PROBLEM STATEMENT:
List every line in the entries below that contains the word "offers".

Data extracted from a collection:
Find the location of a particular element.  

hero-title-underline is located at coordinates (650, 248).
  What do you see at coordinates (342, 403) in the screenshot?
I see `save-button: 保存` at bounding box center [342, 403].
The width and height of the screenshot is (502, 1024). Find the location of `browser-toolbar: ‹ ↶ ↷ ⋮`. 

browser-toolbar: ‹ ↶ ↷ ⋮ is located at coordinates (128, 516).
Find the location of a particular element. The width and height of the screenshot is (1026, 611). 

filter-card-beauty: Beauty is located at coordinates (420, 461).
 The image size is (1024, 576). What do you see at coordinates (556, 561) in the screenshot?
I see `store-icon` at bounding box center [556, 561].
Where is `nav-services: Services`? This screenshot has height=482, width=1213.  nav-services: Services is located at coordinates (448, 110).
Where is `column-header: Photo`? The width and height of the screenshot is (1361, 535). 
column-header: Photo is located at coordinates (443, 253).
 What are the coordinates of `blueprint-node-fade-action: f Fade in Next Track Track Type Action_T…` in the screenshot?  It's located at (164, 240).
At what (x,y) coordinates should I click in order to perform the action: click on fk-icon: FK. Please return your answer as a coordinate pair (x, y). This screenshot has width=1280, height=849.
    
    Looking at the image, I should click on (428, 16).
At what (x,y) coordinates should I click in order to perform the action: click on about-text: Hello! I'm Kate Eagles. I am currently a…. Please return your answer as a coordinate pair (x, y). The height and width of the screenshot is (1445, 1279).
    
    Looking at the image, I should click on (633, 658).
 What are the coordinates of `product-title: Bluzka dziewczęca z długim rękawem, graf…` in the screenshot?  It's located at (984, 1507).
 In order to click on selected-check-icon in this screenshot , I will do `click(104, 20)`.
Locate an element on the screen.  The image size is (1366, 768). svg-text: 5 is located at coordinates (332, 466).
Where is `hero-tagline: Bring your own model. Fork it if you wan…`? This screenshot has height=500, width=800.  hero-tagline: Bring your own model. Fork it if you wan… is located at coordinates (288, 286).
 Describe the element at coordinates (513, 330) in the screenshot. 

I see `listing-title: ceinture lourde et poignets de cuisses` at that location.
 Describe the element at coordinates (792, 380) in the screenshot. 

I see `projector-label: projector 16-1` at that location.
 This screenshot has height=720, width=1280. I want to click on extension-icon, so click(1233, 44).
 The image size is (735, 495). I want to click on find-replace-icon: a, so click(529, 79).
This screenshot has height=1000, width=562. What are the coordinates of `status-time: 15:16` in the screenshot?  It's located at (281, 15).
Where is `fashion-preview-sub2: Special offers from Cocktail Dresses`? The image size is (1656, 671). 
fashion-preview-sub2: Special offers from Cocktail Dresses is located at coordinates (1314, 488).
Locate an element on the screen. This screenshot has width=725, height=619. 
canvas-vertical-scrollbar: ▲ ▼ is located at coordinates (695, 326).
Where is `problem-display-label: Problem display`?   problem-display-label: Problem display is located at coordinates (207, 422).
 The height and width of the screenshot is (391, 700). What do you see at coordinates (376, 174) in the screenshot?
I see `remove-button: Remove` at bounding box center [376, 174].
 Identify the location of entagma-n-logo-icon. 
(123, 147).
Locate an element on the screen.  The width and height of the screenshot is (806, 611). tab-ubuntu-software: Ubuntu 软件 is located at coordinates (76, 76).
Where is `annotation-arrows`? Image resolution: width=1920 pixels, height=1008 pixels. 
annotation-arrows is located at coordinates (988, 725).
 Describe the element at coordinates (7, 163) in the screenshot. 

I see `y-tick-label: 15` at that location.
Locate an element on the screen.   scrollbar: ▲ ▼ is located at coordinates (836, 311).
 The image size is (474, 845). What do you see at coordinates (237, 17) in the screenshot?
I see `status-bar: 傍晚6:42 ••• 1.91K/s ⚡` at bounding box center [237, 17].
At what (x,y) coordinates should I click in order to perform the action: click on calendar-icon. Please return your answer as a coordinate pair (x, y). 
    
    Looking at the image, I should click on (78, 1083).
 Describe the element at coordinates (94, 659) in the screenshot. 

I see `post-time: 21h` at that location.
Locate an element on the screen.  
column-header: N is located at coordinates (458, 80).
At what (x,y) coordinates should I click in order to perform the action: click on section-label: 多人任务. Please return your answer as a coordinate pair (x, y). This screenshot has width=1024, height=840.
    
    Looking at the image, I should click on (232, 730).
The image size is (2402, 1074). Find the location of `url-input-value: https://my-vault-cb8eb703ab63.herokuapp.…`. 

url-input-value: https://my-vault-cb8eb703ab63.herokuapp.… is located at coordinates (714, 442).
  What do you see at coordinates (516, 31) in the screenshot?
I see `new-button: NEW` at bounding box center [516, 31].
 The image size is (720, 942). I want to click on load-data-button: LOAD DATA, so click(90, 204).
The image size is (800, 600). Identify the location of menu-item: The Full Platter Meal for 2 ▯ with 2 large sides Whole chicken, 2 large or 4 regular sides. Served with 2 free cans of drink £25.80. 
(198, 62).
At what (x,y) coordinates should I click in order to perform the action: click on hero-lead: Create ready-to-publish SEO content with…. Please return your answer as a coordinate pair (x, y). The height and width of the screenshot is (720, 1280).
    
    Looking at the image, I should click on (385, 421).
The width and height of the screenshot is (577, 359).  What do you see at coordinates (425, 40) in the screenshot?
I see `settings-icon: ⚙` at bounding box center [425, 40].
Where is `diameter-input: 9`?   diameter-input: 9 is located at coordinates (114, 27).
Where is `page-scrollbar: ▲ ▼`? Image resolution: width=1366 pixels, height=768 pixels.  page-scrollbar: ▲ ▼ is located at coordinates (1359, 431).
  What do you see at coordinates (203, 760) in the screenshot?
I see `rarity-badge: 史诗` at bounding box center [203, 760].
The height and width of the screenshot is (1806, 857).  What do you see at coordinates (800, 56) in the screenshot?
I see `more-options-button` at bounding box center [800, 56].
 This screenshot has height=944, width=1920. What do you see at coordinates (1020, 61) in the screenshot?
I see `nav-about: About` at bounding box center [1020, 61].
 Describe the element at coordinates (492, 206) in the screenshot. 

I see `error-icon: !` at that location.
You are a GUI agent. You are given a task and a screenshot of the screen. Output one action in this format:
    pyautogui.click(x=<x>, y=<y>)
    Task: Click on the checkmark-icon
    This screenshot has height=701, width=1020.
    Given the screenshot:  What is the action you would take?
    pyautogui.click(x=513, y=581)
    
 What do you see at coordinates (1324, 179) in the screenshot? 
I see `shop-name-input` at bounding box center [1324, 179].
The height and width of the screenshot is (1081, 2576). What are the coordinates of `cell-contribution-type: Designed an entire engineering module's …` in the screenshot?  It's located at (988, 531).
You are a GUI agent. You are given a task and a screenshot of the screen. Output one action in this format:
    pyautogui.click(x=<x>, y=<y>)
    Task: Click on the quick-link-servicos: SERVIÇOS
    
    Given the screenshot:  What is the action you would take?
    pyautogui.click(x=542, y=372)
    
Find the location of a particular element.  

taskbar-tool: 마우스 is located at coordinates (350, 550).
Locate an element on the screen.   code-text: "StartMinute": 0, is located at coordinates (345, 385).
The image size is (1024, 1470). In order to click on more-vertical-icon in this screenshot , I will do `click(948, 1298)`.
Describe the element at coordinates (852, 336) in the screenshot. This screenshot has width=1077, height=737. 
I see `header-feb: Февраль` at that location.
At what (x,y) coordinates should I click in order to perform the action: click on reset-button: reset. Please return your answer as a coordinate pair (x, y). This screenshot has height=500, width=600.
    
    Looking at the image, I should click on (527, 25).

RESPONSE TO THIS TASK:
Where is `fashion-preview-sub2: Special offers from Cocktail Dresses`? The image size is (1656, 671). 
fashion-preview-sub2: Special offers from Cocktail Dresses is located at coordinates (1314, 488).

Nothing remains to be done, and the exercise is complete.